▶ _ACTIVITY_: Look through the data below for the line with "1366x581 pixels. How", and transcribe it exactly together with each line after it up to and including the line with "Task: Select the Generic protocol category". Give nothing else.

▶ _MATERIAL FOR THIS TASK_:
▼▼▼
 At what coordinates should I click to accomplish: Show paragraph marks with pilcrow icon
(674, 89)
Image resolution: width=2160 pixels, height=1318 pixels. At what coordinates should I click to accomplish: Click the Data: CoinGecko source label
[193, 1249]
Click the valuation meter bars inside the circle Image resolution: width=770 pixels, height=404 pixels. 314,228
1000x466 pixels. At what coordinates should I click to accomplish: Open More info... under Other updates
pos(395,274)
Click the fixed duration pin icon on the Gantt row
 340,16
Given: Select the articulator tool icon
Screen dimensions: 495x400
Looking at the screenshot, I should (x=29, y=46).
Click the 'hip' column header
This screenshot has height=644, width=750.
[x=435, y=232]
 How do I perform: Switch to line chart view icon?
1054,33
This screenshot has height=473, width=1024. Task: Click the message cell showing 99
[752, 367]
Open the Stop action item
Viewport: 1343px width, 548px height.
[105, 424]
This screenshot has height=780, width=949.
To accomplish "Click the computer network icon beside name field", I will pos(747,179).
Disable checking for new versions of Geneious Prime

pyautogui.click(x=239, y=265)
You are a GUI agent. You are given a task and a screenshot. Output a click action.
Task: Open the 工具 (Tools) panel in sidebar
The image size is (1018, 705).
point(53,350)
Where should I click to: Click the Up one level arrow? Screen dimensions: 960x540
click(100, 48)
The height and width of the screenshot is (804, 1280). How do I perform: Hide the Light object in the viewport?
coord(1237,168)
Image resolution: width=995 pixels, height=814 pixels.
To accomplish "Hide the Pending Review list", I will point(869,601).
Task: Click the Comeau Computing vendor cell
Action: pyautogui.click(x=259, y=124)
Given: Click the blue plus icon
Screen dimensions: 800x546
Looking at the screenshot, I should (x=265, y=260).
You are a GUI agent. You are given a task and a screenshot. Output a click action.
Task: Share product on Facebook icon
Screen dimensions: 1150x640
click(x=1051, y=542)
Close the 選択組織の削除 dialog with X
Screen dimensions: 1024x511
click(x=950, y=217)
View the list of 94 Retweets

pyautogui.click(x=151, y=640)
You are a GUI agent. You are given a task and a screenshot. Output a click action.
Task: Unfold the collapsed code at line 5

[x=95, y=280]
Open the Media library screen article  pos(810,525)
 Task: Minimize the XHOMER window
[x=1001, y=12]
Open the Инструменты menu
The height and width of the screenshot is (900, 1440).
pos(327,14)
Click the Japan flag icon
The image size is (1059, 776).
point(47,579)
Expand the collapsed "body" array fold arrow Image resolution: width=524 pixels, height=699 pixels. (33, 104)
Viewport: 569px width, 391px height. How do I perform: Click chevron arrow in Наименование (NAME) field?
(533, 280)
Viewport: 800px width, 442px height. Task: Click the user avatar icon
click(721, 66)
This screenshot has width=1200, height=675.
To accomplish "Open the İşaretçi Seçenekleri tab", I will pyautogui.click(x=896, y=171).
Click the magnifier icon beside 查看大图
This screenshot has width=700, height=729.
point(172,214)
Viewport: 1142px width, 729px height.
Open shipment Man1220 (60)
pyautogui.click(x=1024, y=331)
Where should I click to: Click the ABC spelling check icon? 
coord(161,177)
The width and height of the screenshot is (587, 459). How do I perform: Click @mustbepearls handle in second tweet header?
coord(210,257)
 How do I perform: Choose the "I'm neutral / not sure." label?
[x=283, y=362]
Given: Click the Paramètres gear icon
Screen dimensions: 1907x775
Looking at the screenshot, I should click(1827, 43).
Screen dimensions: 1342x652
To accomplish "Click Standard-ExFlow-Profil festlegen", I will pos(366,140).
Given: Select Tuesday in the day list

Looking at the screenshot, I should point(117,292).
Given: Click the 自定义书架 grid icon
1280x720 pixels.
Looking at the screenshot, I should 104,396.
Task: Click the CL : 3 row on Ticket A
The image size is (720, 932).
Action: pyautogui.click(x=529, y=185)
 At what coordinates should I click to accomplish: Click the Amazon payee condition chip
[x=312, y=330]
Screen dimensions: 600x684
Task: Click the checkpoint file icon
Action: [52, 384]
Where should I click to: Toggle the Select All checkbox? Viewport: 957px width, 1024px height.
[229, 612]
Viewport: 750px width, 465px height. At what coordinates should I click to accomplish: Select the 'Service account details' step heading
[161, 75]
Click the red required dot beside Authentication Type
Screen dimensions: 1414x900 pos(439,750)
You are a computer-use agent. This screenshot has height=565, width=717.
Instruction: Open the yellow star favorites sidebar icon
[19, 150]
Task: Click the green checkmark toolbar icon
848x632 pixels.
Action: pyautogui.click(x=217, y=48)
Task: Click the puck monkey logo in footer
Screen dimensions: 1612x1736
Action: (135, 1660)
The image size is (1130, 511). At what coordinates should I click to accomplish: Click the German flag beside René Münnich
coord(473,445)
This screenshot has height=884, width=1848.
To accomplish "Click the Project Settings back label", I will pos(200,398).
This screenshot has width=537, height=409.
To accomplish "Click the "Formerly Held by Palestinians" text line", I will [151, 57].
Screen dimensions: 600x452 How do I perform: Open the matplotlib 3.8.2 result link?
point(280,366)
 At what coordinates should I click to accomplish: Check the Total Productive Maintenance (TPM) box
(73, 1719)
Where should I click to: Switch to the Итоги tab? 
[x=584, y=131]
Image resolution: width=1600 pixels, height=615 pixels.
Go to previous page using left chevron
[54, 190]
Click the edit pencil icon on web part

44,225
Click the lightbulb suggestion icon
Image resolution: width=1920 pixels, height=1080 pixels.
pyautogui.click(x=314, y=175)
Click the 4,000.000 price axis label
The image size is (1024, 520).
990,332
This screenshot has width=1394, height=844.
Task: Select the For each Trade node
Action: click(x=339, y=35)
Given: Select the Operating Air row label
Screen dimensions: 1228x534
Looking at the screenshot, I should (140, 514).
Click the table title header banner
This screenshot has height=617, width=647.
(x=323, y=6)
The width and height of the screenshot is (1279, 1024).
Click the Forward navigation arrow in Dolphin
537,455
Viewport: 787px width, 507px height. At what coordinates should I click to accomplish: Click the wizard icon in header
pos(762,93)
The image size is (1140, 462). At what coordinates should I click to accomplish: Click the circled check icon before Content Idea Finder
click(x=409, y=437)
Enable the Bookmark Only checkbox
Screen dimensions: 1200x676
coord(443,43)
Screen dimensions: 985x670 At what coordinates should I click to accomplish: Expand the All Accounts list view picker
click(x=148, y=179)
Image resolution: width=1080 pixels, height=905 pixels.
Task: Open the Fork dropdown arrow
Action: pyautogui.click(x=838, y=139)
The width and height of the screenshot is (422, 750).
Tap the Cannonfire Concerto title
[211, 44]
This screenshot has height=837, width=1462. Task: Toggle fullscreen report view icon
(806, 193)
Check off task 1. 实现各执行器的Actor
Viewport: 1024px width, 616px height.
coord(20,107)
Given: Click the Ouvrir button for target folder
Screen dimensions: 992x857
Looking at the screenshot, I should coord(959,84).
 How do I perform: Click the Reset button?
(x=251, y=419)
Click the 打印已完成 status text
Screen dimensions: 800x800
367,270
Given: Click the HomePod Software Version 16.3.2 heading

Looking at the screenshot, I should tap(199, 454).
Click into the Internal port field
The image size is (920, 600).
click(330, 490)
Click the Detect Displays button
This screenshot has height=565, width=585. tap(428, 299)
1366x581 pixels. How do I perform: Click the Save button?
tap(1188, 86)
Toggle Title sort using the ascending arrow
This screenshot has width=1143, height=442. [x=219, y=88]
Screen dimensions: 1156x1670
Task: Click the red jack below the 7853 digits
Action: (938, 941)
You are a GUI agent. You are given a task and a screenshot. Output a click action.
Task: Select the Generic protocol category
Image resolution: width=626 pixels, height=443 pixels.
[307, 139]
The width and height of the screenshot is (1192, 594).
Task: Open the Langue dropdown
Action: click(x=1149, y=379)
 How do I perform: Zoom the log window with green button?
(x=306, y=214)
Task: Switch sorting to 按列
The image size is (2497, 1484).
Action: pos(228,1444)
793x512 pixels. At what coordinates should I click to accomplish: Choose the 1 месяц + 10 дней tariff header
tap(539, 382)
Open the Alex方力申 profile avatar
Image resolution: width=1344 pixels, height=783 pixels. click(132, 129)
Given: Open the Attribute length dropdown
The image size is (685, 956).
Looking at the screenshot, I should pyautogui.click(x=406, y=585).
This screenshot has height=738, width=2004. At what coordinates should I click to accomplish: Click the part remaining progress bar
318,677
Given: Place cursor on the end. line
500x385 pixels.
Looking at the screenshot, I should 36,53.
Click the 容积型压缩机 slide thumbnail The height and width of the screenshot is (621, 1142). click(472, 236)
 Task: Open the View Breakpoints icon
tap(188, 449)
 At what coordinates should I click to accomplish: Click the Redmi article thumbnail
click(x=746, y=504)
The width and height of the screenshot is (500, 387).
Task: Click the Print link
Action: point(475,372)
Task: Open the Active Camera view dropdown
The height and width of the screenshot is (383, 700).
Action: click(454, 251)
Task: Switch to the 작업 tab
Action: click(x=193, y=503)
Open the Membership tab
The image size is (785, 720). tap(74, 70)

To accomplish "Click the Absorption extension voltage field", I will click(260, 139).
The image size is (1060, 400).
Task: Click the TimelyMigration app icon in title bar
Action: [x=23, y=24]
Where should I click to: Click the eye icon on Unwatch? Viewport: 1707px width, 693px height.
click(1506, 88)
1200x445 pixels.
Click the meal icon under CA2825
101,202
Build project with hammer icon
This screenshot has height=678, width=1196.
▲▲▲
▶ _RESPONSE TO THIS EXERCISE_:
1366x581 pixels. How do I perform: Click the Save button?
tap(1188, 86)
Toggle Title sort using the ascending arrow
This screenshot has width=1143, height=442. [x=219, y=88]
Screen dimensions: 1156x1670
Task: Click the red jack below the 7853 digits
Action: (938, 941)
You are a GUI agent. You are given a task and a screenshot. Output a click action.
Task: Select the Generic protocol category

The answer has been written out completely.